/X-MAML-Reproduction

My reproduction for X-MAML model

Primary LanguagePythonMIT LicenseMIT

X-MAML Reproduction

I found it is a little difficult for me to re-produce the results in the EMNLP2020 paper Zero-Shot Cross-Lingual Transfer with Meta Learning by the code in the original repository. So I re-write the code on my own.

Requirements

  • Python version >= 3.6
  • PyTorch version == 1.6.0
  • transformers version == 3.0.2

Getting Started

1.Finetune Multilingual Pre-trained Model

At the very begining, it is necessary to finetune the multilingual pretrained models (mBERT, XLM-R, etc.) on the MNLI dataset, which is similar to XNLI but is in English. Otherwise, the pretrained model is unable to provide reasonable embeddings in the following procedure.

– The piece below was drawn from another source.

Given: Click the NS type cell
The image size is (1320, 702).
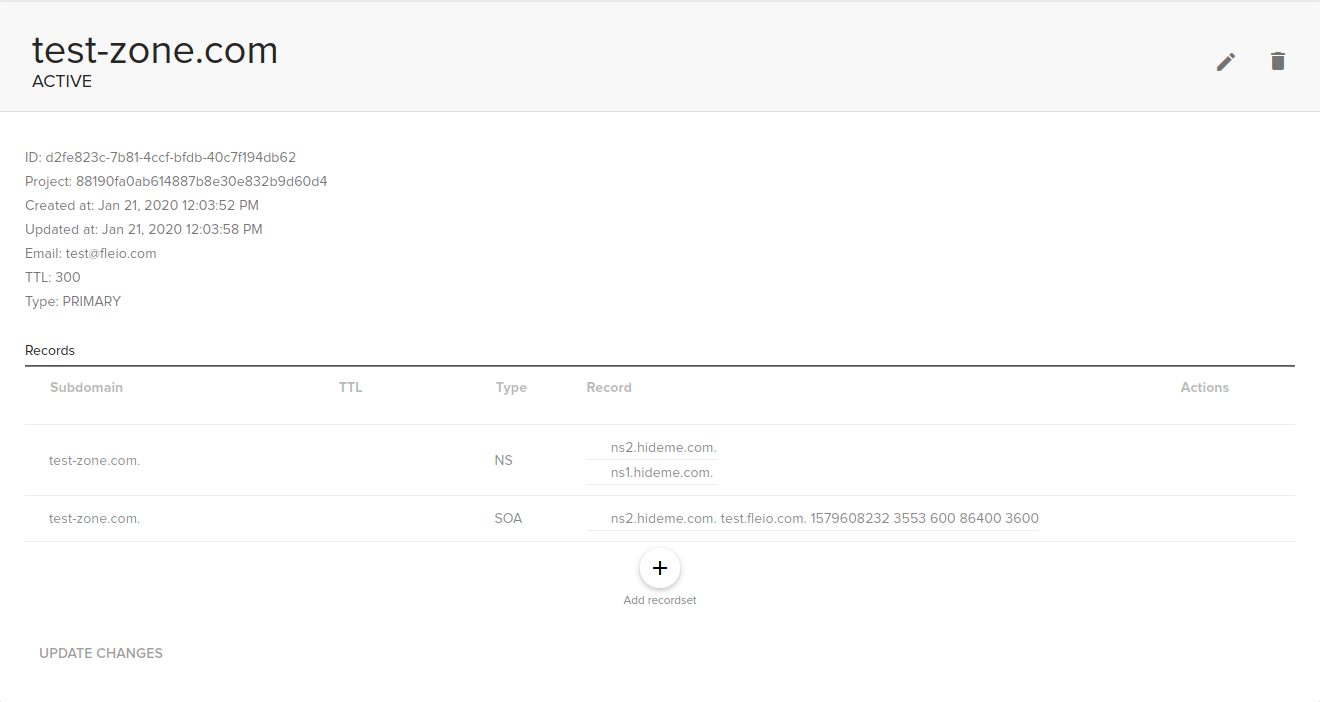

My script for the finetune procedure is:

cd finetune

data_path=path/to/dataset/
pretrain_model_dir=../cache_dir/bert-base-multilingual-cased/

python finetune.py \
    --data_path $data_path \
    --pretrain_model_dir $pretrain_model_dir \
    --per_gpu_train_batch_size 32 \
    --per_gpu_eval_batch_size 128 \
    --num_train_epochs 3 \
    --learning_rate 2e-5 \
    --warmup_ratio 0.1 \
    --seed 42

The finetuned model will be saved as ./finetune/finetune_saved_model/pytorch_model.bin.

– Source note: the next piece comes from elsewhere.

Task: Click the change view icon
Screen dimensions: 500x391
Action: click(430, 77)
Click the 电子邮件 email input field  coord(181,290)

If you want to load the finetuned model through model = BertForSequenceClassification.from_pretrained('./finetune/finetuned_saved_model'), you probably need to rename the parameters saved in ./finetune/finetune_saved_model/pytorch_model.bin:

from collections import OrderedDict

import torch

state_dict = torch.load('./finetune/finetuned_saved_model/pytorch_model.bin')
new_state_dict = OrderedDict()

for k, v in state_dict.items():
    new_state_dict[k.replace('model.', '')] = v

torch.save(new_state_dict, './finetune/finetuned_saved_model/pytorch_model.bin')

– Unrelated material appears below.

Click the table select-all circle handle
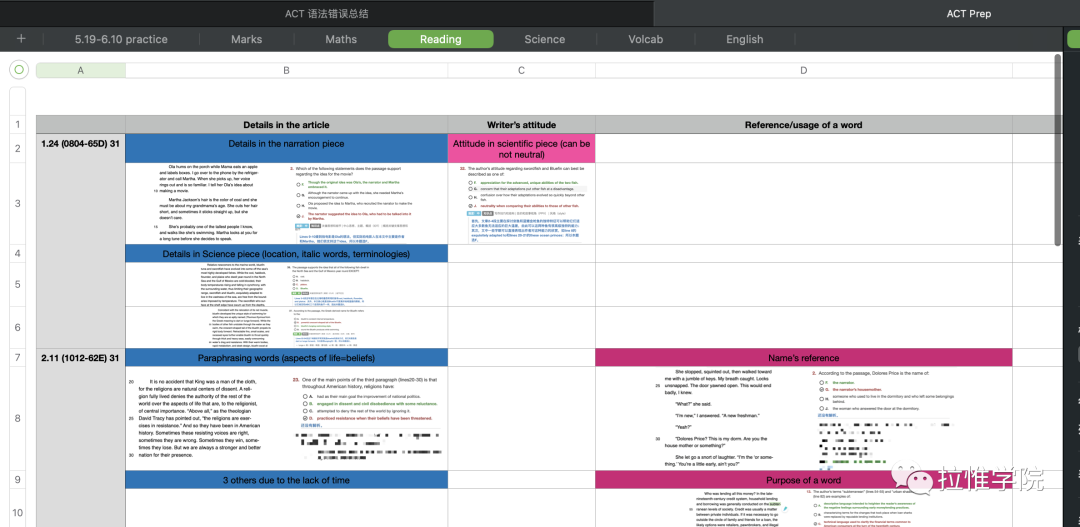Screen dimensions: 1080x527 coord(18,70)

It is worth noting that you also need to copy the *.json and *.txt files in the ./cache_dir/bert-base-multilingual-cased/ to ./finetune/finetune_saved_model/.

You can evaluate the performance of finetuned model on the MNLI with following scripts:

cd finetune

data_path=path/to/dataset/
pretrain_model_dir=./finetune_saved_model

python eval_mnli.py \
    --data_path $data_path \
    --pretrain_model_dir $pretrain_model_dir \
    --per_gpu_train_batch_size 64 \
    --per_gpu_eval_batch_size 32 \
    --seed 42

If you wanna test it on the XNLI dataset, you can simply change the eval_mnli.py to eval_xnli.py.

2. Train the X-MAML Model

You can obtain the results under zero-shot learning with following script:

cd X-MAML

data_path=path/to/dataset/
pretrain_model_dir=../finetune/finetune_saved_model/

python xmaml.py \
    --data_path $data_path \
    --pretrain_model_dir $pretrain_model_dir \
    --num_train_iter 400 \
    --num_inner_iter 1 \
    --support_size 8 \
    --query_size 8 \
    --num_tasks_in_batch 2 \
    --num_accumulation_step 1 \
    --learning_rate 2e-5 \
    --aux_langs hi \
    --seed 42 \
    --lang ru

Adding --few_shot should give you the results under few-shot learning setting.

Results

Under the zero-shot learning setting, with hi as the xu language:

seed ar bg de el en es fr hi ru sw th tr ur vi zh
42 65.77 71.35 73.08 68.36 82.18 75.41 75.63 - 71.51 48.78 55.75 63.03 61.53 72.19 73.26

There is merely some inconsistence between my results and those reported in the paper. Some further adjusting may be necessary.